* _Extract to read_
______________________________

Penny was born in Toronto in 1958. Her mother was an avid reader of both fiction and non-fiction, with a particular liking for crime fiction, and Louise grew up reading mystery writers such as Agatha Christie, Georges Simenon, Dorothy L. Sayers, and Michael Innes. Penny earned a Bachelor of Applied Arts from Ryerson Polytechnical Institute in 1979. After graduation, at age 21, she embarked on an 18-year career as a radio host and journalist with the Canadian Broadcasting Corporation. At the start of her broadcasting career, Penny took postings at locations far from friends and family, and to help deal with feelings of loneliness and isolation, she increasingly turned to alcohol. At age 35, she admitted to an alcohol problem, and has been sober since. Shortly afterward, she met her future husband, Michael Whitehead, head of hematology at Montreal Children's Hospital, on a blind date.
Literary career
After her marriage, Penny left the CBC to take up writing. She started a historical novel but had difficulty finishing it, and eventually switched to mystery writing. She entered her first novel, Still Life, in the "Debut Dagger" competition in the United Kingdom, placing second out of 800 entries. The novel won other awards, including the "New Blood" Dagger award in the United Kingdom, the Arthur Ellis Award in Canada for best first crime novel, the Dilys Award, the Anthony Award and the Barry Award for Best First Novel in the United States. Penny continues to write, garnering major crime novel award nominations for almost every one of her novels and subsequently winning several of those awards. Her work features Chief Inspector Armand Gamache, head of the homicide department of the Sûreté du Québec. The novels are set in the province of Quebec but feature many hallmarks of the British whodunit genre, including murders by unconventional means, bucolic villages, large casts of suspects, red herrings, and a dramatic disclosure of the murderer in the last few pages of the book. In 2009, Penny helped to launch a new award for aspiring Canadian mystery writers, the Unhanged Arthur for Best Unpublished First Novel. Penny currently lives in Knowlton, a small village in Quebec's Eastern Townships about 100 km from Montreal, Quebec. Her husband Michael died on September 18, 2016.
For several years, Penny resisted selling the TV or movie rights to her books, afraid of losing creative control of her characters. However, when approached by PDM Entertainment and Attraction Images and offered a position as executive producer during film production, she changed her mind and agreed to sell them the rights to her first two novels. Still Life went into production in the fall of 2012, with British actorNathaniel Parker cast as Chief Inspector Gamache. The movie aired on CBC TV in 2013.

______________________________

[Dataset items]

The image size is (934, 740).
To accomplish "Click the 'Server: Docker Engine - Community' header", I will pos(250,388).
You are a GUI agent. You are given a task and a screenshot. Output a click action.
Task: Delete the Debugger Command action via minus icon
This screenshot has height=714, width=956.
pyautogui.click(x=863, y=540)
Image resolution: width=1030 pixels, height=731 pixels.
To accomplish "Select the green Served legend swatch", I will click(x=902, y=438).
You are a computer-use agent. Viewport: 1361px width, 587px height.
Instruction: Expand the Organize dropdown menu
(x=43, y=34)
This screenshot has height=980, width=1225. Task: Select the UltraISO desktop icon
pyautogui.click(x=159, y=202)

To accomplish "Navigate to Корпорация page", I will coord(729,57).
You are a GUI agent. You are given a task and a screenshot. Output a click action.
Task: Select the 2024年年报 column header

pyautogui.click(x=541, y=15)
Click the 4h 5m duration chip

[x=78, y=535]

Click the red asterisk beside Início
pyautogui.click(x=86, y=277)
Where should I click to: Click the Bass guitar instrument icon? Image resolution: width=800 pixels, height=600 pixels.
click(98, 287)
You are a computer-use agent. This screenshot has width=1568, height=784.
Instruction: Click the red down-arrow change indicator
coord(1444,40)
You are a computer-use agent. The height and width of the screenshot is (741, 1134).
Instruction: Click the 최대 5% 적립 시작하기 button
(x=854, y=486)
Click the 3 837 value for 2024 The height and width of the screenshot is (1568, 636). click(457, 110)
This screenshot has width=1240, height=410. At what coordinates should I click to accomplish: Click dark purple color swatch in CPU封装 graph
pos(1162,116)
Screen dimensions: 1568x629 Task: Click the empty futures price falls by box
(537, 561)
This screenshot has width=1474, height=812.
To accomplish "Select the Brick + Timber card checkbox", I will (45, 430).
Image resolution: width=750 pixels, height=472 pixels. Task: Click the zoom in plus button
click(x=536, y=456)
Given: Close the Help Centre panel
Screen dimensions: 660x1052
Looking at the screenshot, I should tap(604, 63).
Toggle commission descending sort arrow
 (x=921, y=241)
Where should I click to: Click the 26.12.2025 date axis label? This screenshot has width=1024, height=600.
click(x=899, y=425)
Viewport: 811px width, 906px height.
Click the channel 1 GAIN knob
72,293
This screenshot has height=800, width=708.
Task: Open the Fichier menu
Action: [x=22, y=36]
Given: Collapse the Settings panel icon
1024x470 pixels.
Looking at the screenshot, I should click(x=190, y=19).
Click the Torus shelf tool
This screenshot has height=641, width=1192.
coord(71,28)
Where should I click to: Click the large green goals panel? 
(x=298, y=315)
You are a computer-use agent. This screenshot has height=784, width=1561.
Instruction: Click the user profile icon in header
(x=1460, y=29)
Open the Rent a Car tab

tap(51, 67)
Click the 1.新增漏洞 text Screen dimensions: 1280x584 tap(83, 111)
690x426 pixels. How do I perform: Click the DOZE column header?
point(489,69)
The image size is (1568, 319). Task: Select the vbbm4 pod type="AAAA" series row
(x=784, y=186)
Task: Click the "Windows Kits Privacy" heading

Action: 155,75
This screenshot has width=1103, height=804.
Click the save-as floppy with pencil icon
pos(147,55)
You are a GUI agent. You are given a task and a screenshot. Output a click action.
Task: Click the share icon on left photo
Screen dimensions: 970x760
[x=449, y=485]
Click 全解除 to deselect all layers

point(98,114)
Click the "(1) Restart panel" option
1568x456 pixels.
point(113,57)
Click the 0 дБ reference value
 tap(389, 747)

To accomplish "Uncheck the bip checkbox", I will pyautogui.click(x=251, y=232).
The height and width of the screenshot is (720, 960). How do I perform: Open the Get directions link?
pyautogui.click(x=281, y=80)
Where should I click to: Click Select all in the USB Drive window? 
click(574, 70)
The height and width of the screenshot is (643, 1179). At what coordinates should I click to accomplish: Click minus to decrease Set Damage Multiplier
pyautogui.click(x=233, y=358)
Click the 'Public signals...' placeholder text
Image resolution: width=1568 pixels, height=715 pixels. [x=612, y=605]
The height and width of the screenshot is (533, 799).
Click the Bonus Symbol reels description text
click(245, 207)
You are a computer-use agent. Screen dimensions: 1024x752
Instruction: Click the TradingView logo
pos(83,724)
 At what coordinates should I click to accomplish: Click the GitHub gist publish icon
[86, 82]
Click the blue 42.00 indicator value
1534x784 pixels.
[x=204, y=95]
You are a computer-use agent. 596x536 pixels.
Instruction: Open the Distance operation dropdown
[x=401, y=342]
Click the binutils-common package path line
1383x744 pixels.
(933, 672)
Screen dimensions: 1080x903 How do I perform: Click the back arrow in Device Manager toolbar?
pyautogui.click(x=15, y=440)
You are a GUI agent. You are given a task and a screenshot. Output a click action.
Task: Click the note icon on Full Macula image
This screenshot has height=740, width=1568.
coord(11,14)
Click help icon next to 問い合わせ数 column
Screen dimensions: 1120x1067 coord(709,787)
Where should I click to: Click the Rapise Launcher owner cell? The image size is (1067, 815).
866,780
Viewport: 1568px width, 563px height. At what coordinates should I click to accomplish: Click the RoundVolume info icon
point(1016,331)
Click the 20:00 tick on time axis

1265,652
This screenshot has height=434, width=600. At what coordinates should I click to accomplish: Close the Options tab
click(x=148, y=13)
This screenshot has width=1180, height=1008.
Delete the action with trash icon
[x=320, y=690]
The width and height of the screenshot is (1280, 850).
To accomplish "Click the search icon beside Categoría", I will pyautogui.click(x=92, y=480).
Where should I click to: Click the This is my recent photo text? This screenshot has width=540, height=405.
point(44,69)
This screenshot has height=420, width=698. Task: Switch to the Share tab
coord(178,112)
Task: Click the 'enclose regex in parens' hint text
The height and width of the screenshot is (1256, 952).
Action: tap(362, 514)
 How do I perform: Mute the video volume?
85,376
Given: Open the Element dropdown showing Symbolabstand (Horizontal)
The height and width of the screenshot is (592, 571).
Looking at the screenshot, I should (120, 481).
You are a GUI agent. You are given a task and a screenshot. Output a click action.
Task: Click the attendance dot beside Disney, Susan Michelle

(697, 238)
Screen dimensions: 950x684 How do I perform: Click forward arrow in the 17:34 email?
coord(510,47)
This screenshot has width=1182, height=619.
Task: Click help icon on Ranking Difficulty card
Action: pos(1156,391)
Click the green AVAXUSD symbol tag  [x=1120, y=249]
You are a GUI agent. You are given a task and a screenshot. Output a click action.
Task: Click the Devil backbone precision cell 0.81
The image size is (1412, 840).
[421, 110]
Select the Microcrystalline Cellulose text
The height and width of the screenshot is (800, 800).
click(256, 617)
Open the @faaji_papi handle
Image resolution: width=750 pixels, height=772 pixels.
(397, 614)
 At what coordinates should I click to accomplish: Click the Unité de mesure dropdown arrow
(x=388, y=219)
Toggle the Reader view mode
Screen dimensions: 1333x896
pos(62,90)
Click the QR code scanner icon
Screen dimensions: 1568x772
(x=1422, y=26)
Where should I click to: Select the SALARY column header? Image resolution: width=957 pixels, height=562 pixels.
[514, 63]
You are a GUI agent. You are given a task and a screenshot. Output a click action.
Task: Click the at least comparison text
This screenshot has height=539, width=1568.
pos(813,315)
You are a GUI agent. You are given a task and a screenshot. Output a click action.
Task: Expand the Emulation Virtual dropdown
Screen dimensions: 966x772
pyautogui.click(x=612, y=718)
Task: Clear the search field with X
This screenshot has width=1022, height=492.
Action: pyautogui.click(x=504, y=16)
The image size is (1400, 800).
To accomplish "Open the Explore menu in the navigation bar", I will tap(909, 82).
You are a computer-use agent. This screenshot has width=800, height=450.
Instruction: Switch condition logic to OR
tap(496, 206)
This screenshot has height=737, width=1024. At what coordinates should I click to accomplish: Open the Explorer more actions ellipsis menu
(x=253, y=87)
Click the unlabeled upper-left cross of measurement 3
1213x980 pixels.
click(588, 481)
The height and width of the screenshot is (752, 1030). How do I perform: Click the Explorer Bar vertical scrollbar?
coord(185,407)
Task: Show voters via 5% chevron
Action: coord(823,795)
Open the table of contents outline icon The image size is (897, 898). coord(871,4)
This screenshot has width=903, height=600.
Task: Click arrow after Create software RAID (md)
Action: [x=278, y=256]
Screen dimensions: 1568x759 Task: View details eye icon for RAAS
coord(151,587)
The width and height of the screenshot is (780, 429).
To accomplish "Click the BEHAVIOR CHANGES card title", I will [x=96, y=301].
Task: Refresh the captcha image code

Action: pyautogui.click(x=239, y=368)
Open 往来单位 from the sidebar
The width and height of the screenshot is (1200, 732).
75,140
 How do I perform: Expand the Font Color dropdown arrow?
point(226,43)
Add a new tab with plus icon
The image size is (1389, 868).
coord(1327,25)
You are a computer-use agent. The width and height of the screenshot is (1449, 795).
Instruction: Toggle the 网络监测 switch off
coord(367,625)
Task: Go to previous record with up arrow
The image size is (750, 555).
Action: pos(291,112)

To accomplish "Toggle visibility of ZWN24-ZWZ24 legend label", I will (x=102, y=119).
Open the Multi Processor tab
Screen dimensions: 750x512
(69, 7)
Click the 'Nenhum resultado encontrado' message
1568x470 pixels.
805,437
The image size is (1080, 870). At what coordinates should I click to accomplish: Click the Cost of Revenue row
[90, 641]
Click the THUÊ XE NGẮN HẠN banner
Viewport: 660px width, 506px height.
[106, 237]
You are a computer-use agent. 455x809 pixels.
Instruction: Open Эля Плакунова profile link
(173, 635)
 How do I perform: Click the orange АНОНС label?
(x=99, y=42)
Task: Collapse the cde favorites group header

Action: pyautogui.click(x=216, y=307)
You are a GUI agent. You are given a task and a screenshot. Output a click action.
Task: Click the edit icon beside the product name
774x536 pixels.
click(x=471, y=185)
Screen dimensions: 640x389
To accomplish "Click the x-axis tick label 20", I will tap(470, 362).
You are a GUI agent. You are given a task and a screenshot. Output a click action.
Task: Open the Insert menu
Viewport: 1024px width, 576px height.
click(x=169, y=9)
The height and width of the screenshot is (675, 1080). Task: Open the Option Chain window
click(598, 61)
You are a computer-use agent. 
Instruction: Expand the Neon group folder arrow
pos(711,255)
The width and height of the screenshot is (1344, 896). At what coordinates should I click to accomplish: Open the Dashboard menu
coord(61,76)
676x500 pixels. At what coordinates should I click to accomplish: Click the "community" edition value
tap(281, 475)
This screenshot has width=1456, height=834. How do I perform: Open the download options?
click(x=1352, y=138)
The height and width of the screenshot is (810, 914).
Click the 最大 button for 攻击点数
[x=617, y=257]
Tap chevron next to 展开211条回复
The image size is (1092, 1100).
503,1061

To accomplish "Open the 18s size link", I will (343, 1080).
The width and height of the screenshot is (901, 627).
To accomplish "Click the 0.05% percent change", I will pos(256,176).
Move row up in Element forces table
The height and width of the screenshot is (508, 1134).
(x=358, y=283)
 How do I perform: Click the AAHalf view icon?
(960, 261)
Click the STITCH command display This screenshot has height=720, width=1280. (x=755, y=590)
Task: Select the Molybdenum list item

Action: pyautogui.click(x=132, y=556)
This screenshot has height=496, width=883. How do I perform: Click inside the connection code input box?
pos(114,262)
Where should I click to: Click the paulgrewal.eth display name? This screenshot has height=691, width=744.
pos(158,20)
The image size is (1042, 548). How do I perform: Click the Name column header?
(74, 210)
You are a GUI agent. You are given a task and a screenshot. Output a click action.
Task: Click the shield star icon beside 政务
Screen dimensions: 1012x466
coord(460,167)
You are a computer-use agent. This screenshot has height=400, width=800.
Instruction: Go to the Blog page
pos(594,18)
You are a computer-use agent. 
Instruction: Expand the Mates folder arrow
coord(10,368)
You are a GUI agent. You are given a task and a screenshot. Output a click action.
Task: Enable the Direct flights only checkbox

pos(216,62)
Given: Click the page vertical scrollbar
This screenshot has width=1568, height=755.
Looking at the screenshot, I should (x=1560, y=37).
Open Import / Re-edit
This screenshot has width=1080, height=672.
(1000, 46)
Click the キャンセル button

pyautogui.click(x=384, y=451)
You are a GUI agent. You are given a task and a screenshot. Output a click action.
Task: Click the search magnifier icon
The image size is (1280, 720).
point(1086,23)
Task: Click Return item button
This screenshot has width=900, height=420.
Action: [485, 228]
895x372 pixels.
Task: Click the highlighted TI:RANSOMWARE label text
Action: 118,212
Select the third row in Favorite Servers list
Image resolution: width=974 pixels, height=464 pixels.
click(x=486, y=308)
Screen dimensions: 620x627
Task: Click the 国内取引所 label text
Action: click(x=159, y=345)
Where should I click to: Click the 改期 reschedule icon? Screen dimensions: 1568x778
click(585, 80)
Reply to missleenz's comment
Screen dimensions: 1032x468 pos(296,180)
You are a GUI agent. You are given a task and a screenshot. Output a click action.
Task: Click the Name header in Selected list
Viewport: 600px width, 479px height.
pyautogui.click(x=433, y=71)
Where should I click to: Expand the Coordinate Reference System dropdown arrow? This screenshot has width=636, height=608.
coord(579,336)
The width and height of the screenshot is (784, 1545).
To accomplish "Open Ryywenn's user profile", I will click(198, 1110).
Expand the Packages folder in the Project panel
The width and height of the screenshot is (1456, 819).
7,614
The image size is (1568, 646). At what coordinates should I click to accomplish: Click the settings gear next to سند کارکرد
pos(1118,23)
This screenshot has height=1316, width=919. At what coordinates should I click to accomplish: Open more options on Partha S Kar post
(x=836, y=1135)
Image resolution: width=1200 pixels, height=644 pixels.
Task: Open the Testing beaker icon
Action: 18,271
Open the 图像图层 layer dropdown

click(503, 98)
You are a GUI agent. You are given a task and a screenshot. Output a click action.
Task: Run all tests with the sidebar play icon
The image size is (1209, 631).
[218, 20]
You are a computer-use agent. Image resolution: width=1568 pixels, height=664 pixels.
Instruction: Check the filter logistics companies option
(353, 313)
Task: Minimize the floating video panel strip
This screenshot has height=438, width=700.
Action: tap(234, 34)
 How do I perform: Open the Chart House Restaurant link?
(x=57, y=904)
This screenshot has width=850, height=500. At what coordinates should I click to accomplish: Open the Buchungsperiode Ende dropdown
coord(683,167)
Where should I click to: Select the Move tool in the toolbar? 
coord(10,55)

______________________________

* _Problems to work on_
**A.** Answer these questions using the text about Louise Penny:
(i) What degree did Penny earn in 1979, and from which institution?
(ii) In which village does Penny currently live?
(iii) On which network did the Still Life movie air, and in what year?
**B.** Please output the passage of the text about Louise Penny from "For several years, Penny" up to and including "TV in 2013.", copied word for word.

* _Responses_
**A.**
(i) A Bachelor of Applied Arts from Ryerson Polytechnical Institute.
(ii) Knowlton, in Quebec's Eastern Townships.
(iii) CBC TV, in 2013.

**B.**
For several years, Penny resisted selling the TV or movie rights to her books, afraid of losing creative control of her characters. However, when approached by PDM Entertainment and Attraction Images and offered a position as executive producer during film production, she changed her mind and agreed to sell them the rights to her first two novels. Still Life went into production in the fall of 2012, with British actorNathaniel Parker cast as Chief Inspector Gamache. The movie aired on CBC TV in 2013.